--- START ---

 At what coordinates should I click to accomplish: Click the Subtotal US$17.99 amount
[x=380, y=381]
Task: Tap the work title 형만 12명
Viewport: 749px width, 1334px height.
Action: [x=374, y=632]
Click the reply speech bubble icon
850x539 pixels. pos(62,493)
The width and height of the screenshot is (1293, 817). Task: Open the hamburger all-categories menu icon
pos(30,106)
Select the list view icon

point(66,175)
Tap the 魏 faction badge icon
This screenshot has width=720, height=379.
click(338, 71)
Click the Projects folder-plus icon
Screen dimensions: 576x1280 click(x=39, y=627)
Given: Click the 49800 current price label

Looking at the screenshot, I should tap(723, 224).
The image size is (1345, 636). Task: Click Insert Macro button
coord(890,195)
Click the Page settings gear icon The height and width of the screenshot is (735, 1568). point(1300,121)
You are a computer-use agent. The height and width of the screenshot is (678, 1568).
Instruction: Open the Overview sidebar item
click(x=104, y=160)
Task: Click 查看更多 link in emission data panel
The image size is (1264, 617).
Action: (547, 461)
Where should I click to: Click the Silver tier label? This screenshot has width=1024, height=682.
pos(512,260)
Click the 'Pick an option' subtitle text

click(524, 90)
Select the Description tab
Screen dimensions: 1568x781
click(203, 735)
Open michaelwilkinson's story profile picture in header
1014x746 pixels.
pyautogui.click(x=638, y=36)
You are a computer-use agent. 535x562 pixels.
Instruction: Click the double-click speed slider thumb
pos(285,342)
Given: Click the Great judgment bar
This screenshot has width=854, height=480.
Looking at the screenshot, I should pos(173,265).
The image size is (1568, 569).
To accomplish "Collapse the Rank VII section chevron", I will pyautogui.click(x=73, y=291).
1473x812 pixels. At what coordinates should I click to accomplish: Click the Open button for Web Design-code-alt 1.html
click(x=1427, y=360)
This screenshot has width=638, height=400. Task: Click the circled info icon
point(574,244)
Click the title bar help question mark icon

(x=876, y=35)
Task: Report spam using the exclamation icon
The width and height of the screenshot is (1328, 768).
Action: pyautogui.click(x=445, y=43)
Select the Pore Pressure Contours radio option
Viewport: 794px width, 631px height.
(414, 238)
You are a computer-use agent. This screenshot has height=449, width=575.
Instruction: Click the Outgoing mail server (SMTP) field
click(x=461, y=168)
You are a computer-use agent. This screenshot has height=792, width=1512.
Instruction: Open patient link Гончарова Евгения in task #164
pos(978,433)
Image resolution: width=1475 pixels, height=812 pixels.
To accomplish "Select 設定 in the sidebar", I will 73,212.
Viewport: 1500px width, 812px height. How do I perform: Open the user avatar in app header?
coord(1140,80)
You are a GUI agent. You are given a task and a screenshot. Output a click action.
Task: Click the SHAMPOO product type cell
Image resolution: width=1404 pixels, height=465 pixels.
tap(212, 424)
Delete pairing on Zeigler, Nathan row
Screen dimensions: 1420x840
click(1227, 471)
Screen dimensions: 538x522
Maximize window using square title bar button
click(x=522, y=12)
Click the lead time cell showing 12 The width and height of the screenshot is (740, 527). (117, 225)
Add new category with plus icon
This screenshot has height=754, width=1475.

--- END ---

Print the records again in their entirety, character for character.

### Exercise solution:
 At what coordinates should I click to accomplish: Click the Subtotal US$17.99 amount
[x=380, y=381]
Task: Tap the work title 형만 12명
Viewport: 749px width, 1334px height.
Action: [x=374, y=632]
Click the reply speech bubble icon
850x539 pixels. pos(62,493)
The width and height of the screenshot is (1293, 817). Task: Open the hamburger all-categories menu icon
pos(30,106)
Select the list view icon

point(66,175)
Tap the 魏 faction badge icon
This screenshot has width=720, height=379.
click(338, 71)
Click the Projects folder-plus icon
Screen dimensions: 576x1280 click(x=39, y=627)
Given: Click the 49800 current price label

Looking at the screenshot, I should tap(723, 224).
The image size is (1345, 636). Task: Click Insert Macro button
coord(890,195)
Click the Page settings gear icon The height and width of the screenshot is (735, 1568). point(1300,121)
You are a computer-use agent. The height and width of the screenshot is (678, 1568).
Instruction: Open the Overview sidebar item
click(x=104, y=160)
Task: Click 查看更多 link in emission data panel
The image size is (1264, 617).
Action: (547, 461)
Where should I click to: Click the Silver tier label? This screenshot has width=1024, height=682.
pos(512,260)
Click the 'Pick an option' subtitle text

click(524, 90)
Select the Description tab
Screen dimensions: 1568x781
click(203, 735)
Open michaelwilkinson's story profile picture in header
1014x746 pixels.
pyautogui.click(x=638, y=36)
You are a computer-use agent. 535x562 pixels.
Instruction: Click the double-click speed slider thumb
pos(285,342)
Given: Click the Great judgment bar
This screenshot has width=854, height=480.
Looking at the screenshot, I should pos(173,265).
The image size is (1568, 569).
To accomplish "Collapse the Rank VII section chevron", I will pyautogui.click(x=73, y=291).
1473x812 pixels. At what coordinates should I click to accomplish: Click the Open button for Web Design-code-alt 1.html
click(x=1427, y=360)
This screenshot has width=638, height=400. Task: Click the circled info icon
point(574,244)
Click the title bar help question mark icon

(x=876, y=35)
Task: Report spam using the exclamation icon
The width and height of the screenshot is (1328, 768).
Action: pyautogui.click(x=445, y=43)
Select the Pore Pressure Contours radio option
Viewport: 794px width, 631px height.
(414, 238)
You are a computer-use agent. This screenshot has height=449, width=575.
Instruction: Click the Outgoing mail server (SMTP) field
click(x=461, y=168)
You are a computer-use agent. This screenshot has height=792, width=1512.
Instruction: Open patient link Гончарова Евгения in task #164
pos(978,433)
Image resolution: width=1475 pixels, height=812 pixels.
To accomplish "Select 設定 in the sidebar", I will 73,212.
Viewport: 1500px width, 812px height. How do I perform: Open the user avatar in app header?
coord(1140,80)
You are a GUI agent. You are given a task and a screenshot. Output a click action.
Task: Click the SHAMPOO product type cell
Image resolution: width=1404 pixels, height=465 pixels.
tap(212, 424)
Delete pairing on Zeigler, Nathan row
Screen dimensions: 1420x840
click(1227, 471)
Screen dimensions: 538x522
Maximize window using square title bar button
click(x=522, y=12)
Click the lead time cell showing 12 The width and height of the screenshot is (740, 527). (117, 225)
Add new category with plus icon
This screenshot has height=754, width=1475.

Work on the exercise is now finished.